Sr. Director:
La cirugía de Mohs fue desarrollada por Frederic. E. Mohs en la década de 1930 en la universidad de Wisconsin 1. Es la técnica para el tratamiento del cáncer cutáneo de alto riesgo que presenta los mayores porcentajes de curación. Consiste en la extirpación del tumor en capas, realizándose un estudio histológico intraoperatorio del 100 % de los márgenes, lo que nos permite poder eliminar completamente el tumor y obtener los mejores resultados funcionales y estéticos al permitimos el máximo ahorro de tejido circundante.
La técnica quirúrgica consiste en la extirpación del tumor en capas con el bisturí en un ángulo de 45° y un mapeo de la pieza que se divide en secciones, que se enumeran, y los bordes se tiñen con diferentes colores. A la vez realizamos una plantilla o dibujo del tumor sobre una figura que represente el área anatómica donde está localizado. Hay cirujanos que prefieren emplear una fotografía instantánea para este fin.

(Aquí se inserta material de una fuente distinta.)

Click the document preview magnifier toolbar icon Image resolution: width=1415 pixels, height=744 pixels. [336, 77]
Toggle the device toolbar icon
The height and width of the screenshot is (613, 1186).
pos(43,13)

Para el corte de la pieza, ésta se congela en un crisostato y se obtienen cortes horizontales de unas 6 m que nos permiten visualizar la periferia y el fondo del tumor en un mismo plano. Mediante la tinción de las secciones con hematoxilina-eosina o azul de toloudina se realiza un estudio al microscopio para identificar los restos de tumor en cada una de las secciones.
Si hay persistencia del tumor se realiza un nuevo estadio o pase, repitiendo el proceso hasta eliminar el tumor totalmente. Por último se plantea la reconstrucción.
Presentamos una nueva técnica que consiste en la realización de una plantilla de papel de plástico transparente, durante la fase del mapeo, del mismo tamaño que la pieza, con las mismas referencias e idénticas divisiones que la pieza extirpada (fig. 1). Superponiendo la plantilla sobre el porta podemos comprobar que las secciones se corresponden con sus homólogos histopatológicos y de esta manera tenemos más exactitud a la hora de trasladar las zonas afectadas microscópicamente a nuestra plantilla (fig. 2). Pintamos con un rotulador las zonas afectadas y trasladamos la plantilla al defecto para precisar cuáles son las zonas afectadas en las que debemos ampliar la extirpación (fig. 3). Con esta técnica tenemos la ventaja de que, al ser la plantilla de plástico transparente, podemos acercarla al defecto y visualizar en el momento las zonas afectadas con más precisión que con las plantillas convencionales, que habitualmente se realizan en papel opaco o fotográfico.
Fig. 1.--Realizamos un molde de papel transparente sobre la pieza extirpada.
Fig. 2.--El molde refleja con exactitud las secciones histológicas.
Fig. 3.--En la plantilla marcamos con un rotulador las zonas afectadas. Trasladamos la plantilla al defecto.